The federal prosecutor has now been probibited from engaging in political activities. I am convinced that a good-faith acceptance of the spirit and letter of that doctrine will relieve many district attorneys from the embarrassment of what have heretofore been regarded as legitimate expectations of political service. There can also be no doubt that to be closely identified with the intrigue, the money raising, and the machinery of a particular party or faction may present a prosecuting officer with embarrassing alignments and associations. I think the Hatch Act should be utilized by federal prosecutors as a protection against demands on their time and their prestige to participate in the operation of the machinery of practical politics.

There is a most important reason why the prosecutor should have, as nearly as possible, a detached and impartial view of all groups in his community. Law enforcement is not automatic. It isn't blind. One of the greatest difficulties of the position of prosecutor is that he must pick his cases, because no prosecutor can even investigate all of the cases in which he receives complaints. If the Department of Justice were to make even a pretense of reaching every probable violation of federal law, ten times its present staff would be inadequate. We know that no local police force can strictly enforce the traffic laws, or it would arrest half the driving population on any given morning. What every prosecutor is practically required to do is to select the cases for prosecution and to select those in which the offense is the most flagrant, the public harm the greatest, and the proof the most certain.

If the prosecutor is obliged to choose his cases, it follows that he can choose his defendants. Therein is the most dangerous power of the prosecutor: that he will pick people that he thinks he should get, rather than pick cases that need to be prosecuted. With the law books filled with a great assortment of crimes, a prosecutor, stands a fair chance of finding at least a technical violation of some act on the part of almost anyone. In such a case, it is not a question of discovering the commission of a crime and then looking for the man who has committed it, it is a question of picking the man and then searching the law books, or putting investigators to work, to pin some offense on him. It is in this realm ­in which the prosecutor picks some person whom he dislikes or desires to embarrass, or selects some group of unpopular persons and then looks for an offense, that the greatest danger of abuse of prosecuting power lies. It is here that law enforcement becomes personal, and the real crime becomes that of being unpopular with the predominant or governing group, being attached to the wrong political views, or being personally obnoxious to or in the way of the prosecutor himself.

In times of fear or hysteria political, racial, religious, social, and economic groups, often from the best of motives, cry for the scalps of individuals or groups because they do not like their views. Particularly do we need to be dispassionate and courageous in those cases which deal with so-called "subversive activities." They are dangerous to civil liberty because the prosecutor has no definite standards to determine what constitutes a "subversive activity," such as we have for murder or larceny. Activities which seem benevolent and helpful to wage earners, persons on relief, or those who are disadvantaged in the struggle for existence may be regarded as "subversive" by those whose property interests might be burdened or affected thereby. Those who are in office are apt to regard as "subversive" the activities of any of those who would bring about a change of administration. Some of our soundest constitutional doctrines were once punished as subversive. We must not forget that it was not so long ago that both the term "Republican" and the term "Democrat" were epithets with sinister meaning to denote persons of radical tendencies that were "subversive" of the order of things then dominant. 

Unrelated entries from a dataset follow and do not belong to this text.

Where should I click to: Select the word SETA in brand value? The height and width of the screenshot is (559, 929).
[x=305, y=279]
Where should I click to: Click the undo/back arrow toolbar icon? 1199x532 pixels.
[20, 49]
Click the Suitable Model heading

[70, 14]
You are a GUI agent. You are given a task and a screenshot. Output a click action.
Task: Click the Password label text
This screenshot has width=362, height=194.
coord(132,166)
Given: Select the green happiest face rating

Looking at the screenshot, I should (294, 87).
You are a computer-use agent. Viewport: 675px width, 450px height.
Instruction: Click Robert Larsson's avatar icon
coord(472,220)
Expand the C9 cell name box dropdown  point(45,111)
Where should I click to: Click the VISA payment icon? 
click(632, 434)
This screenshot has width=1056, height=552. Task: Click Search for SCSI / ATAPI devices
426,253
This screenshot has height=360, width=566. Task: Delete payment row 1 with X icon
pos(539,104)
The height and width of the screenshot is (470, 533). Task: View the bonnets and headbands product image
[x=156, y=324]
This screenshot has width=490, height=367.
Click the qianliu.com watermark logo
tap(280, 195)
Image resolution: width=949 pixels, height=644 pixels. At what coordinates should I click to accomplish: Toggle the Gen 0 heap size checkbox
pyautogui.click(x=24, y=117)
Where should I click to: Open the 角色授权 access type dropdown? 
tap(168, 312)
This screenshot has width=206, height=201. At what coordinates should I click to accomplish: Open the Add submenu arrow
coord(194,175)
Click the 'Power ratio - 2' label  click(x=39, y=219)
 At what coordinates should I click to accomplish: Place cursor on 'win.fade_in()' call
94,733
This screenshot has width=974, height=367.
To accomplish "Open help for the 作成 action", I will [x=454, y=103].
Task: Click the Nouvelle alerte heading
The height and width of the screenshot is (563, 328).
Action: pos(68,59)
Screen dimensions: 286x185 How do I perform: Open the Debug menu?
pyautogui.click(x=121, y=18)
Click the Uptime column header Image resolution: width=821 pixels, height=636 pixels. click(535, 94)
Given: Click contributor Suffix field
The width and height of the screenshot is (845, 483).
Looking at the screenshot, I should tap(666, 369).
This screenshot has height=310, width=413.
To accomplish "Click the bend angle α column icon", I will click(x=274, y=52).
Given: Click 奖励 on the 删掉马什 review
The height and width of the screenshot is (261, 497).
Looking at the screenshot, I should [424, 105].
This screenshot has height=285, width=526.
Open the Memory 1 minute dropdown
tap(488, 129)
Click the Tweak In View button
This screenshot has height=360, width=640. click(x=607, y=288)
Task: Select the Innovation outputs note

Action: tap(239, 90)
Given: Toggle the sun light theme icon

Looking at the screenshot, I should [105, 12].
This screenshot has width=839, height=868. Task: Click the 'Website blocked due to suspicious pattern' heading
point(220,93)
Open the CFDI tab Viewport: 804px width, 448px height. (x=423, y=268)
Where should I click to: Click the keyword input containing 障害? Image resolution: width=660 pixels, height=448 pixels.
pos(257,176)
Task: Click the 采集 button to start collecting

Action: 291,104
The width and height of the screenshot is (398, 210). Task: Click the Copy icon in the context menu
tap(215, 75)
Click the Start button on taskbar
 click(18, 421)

In the enforcement of laws which protect our national integrity and existence, we should prosecute any and every act of violation, but only overt acts, not the expression of opinion, or activities such as the holding of meetings, petitioning of Congress, or dissemination of news or opinions. Only by extreme care can we protect the spirit as well as the letter of our civil liberties, and to do so is a responsibility of the federal prosecutor.

Another delicate task is to distinguish between the federal and the local in law-eaforcement activities. We must bear in mind that we are concerned only with the prosecution of acts which the Congress has made federal offenses. Those acts we should prosecute regardless of local sentiment, regardless of whether it exposr lax local enforcement, regardless
of whether it makes or breaks local politicians. 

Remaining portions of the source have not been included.